TEXTE PRÉSENTÉ
^^^^^^^^^^^^^^^^
3. Les conditions d'exemption prévues aux paragraphes 1 et 2 ne préjugent pas:
du droit du fournisseur de résilier l'accord moyennant un préavis d'au moins
un an en cas de nécessité de réorganiser l'ensemble ou une partie
substantielle du réseau,
du droit d'une partie d'exercer la résiliation extraordinaire de l'accord en
raison d'un manquement de l'autre partie à une de ses obligations
essentielles.
Dans chaque cas, les parties doivent, en cas de désaccord, accepter un système de
règlement rapide du litige, tel le recours à un tiers expert ou à un arbitre, sans
préjudice du droit des parties de saisir le tribunal compétent conformément aux
dispositions du droit national applicable.»
Sur la recevabilité
- 16.
^^^^^^^^^^^^^^^^
EXTRAIT DE DONNÉES
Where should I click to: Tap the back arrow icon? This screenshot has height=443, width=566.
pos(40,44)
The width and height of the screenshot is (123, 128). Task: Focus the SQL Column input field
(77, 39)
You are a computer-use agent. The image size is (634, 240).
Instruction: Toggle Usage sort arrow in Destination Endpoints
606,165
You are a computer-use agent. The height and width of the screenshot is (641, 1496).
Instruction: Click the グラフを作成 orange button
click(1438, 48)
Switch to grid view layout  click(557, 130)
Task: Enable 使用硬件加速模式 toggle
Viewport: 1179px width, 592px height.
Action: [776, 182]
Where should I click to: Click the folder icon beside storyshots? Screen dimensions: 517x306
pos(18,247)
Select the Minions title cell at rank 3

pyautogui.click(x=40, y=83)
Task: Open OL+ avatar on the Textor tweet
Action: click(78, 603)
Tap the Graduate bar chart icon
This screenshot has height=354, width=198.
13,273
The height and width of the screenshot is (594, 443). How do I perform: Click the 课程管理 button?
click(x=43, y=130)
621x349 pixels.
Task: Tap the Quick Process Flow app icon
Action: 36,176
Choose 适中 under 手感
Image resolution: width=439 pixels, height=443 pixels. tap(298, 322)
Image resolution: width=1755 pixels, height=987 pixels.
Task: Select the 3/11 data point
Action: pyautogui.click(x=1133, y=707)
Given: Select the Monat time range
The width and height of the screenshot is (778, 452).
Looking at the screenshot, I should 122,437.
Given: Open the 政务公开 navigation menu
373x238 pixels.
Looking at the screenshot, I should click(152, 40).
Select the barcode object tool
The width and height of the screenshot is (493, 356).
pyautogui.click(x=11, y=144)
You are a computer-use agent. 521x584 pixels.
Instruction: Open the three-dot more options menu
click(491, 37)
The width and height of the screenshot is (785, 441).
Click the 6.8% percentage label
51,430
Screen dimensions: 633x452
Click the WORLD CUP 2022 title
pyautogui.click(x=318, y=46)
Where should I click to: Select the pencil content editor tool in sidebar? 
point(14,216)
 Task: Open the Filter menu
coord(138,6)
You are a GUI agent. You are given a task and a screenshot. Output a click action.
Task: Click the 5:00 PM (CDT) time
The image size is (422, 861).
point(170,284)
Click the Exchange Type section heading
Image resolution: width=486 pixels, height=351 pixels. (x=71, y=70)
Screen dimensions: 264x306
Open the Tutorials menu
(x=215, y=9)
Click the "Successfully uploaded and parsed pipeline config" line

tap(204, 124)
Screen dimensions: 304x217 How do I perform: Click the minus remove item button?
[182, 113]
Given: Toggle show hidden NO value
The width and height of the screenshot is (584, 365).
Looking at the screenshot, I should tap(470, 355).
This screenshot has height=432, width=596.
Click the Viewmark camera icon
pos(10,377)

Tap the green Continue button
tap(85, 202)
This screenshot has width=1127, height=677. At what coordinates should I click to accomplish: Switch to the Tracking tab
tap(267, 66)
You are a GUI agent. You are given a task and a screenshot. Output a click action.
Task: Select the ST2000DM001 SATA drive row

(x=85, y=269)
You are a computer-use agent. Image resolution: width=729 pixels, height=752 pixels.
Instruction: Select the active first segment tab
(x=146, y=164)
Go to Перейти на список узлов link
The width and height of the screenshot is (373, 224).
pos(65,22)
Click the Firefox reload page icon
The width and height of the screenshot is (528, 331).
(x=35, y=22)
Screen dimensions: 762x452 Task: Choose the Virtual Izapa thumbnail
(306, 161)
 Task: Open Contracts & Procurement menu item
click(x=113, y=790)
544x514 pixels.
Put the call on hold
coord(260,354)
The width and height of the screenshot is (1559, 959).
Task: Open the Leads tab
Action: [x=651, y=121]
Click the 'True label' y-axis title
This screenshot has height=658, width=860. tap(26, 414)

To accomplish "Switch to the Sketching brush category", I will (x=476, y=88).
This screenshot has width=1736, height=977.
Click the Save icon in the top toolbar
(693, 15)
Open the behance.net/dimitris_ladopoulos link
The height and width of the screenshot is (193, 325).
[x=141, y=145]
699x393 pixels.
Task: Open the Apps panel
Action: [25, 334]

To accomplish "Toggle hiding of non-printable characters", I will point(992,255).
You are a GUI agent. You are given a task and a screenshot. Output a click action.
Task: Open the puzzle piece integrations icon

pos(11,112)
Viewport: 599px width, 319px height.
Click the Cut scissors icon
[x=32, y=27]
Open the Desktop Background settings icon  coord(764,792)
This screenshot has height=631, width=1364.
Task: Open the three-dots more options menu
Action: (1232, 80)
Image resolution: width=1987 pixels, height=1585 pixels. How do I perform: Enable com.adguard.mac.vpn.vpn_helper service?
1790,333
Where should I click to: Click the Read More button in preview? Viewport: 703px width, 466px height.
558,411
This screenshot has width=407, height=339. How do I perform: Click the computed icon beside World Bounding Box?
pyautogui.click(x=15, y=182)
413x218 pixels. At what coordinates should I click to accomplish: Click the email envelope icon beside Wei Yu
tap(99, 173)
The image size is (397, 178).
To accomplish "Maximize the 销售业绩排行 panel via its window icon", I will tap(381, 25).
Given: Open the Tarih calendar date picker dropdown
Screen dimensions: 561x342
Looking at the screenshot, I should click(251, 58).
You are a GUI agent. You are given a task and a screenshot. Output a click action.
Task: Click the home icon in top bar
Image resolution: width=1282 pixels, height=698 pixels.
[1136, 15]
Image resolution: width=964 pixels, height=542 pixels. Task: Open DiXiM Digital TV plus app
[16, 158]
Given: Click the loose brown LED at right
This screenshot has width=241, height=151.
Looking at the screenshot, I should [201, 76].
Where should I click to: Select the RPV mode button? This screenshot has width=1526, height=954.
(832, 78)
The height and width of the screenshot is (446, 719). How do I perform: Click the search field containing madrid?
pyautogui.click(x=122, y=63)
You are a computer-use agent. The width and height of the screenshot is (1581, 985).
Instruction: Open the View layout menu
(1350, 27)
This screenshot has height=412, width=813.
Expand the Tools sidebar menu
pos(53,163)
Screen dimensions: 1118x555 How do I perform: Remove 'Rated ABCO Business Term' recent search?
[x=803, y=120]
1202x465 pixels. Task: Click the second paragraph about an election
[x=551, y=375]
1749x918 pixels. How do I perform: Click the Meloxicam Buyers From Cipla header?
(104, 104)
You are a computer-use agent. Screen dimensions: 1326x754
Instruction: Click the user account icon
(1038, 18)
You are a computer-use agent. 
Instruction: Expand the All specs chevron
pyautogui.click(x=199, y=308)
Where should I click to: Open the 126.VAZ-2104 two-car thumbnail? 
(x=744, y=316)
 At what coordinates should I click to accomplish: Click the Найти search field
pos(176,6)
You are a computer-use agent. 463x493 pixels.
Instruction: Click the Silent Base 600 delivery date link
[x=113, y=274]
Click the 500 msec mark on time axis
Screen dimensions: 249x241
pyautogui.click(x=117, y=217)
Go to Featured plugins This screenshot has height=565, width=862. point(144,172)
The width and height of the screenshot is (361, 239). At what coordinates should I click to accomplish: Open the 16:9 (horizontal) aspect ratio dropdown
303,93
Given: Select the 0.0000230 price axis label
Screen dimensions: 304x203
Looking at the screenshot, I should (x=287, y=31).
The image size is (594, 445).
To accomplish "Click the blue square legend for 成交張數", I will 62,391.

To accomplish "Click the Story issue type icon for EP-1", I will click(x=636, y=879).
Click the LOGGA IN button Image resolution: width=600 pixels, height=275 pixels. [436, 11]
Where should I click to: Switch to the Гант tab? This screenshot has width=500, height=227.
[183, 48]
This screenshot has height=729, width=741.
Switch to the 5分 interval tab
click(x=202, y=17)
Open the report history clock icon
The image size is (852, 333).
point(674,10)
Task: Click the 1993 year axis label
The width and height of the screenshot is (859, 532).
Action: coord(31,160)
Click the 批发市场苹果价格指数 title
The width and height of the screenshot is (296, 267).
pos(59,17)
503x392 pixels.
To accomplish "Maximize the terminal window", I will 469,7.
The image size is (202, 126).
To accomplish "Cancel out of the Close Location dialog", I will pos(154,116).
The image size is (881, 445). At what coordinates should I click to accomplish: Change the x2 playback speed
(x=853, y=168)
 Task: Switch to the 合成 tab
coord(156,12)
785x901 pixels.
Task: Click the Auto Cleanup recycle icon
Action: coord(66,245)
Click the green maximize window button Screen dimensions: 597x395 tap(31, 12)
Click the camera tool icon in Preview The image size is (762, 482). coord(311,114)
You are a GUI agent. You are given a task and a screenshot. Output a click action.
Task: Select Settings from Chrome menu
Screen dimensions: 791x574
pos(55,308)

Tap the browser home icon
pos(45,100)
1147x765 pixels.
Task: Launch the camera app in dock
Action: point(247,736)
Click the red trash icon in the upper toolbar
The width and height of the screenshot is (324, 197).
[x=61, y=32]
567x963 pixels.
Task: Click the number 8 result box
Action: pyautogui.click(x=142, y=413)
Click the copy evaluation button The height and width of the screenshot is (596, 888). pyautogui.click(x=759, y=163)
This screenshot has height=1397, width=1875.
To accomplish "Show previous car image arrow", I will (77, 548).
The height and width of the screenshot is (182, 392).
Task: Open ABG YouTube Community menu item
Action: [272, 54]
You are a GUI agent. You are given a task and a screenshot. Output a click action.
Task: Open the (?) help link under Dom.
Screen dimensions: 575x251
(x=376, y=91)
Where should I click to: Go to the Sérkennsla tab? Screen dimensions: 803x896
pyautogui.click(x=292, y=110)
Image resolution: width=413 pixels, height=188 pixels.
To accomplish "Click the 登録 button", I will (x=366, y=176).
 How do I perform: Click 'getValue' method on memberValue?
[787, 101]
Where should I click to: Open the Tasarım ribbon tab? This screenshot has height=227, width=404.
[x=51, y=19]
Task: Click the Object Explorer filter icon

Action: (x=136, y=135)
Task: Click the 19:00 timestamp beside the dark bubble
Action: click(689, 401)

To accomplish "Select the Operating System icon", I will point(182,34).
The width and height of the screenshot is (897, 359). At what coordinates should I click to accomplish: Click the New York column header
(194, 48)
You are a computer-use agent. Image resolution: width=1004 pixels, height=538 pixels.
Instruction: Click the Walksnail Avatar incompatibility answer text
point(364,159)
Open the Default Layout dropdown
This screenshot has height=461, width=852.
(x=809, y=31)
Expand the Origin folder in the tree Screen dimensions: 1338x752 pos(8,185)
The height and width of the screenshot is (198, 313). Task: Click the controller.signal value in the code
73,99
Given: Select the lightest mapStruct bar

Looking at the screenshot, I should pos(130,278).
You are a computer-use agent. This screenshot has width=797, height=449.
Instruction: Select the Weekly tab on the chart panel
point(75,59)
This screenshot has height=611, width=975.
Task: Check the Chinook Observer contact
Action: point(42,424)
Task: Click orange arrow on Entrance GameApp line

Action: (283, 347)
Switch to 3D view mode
^^^^^^^^^^^^^^^^
Transcrivez intégralement le texte présenté, sans en modifier un seul caractère. Les entrées proviennent d'une autre source.

3. Les conditions d'exemption prévues aux paragraphes 1 et 2 ne préjugent pas:
du droit du fournisseur de résilier l'accord moyennant un préavis d'au moins
un an en cas de nécessité de réorganiser l'ensemble ou une partie
substantielle du réseau,
du droit d'une partie d'exercer la résiliation extraordinaire de l'accord en
raison d'un manquement de l'autre partie à une de ses obligations
essentielles.
Dans chaque cas, les parties doivent, en cas de désaccord, accepter un système de
règlement rapide du litige, tel le recours à un tiers expert ou à un arbitre, sans
préjudice du droit des parties de saisir le tribunal compétent conformément aux
dispositions du droit national applicable.»
Sur la recevabilité
- 16.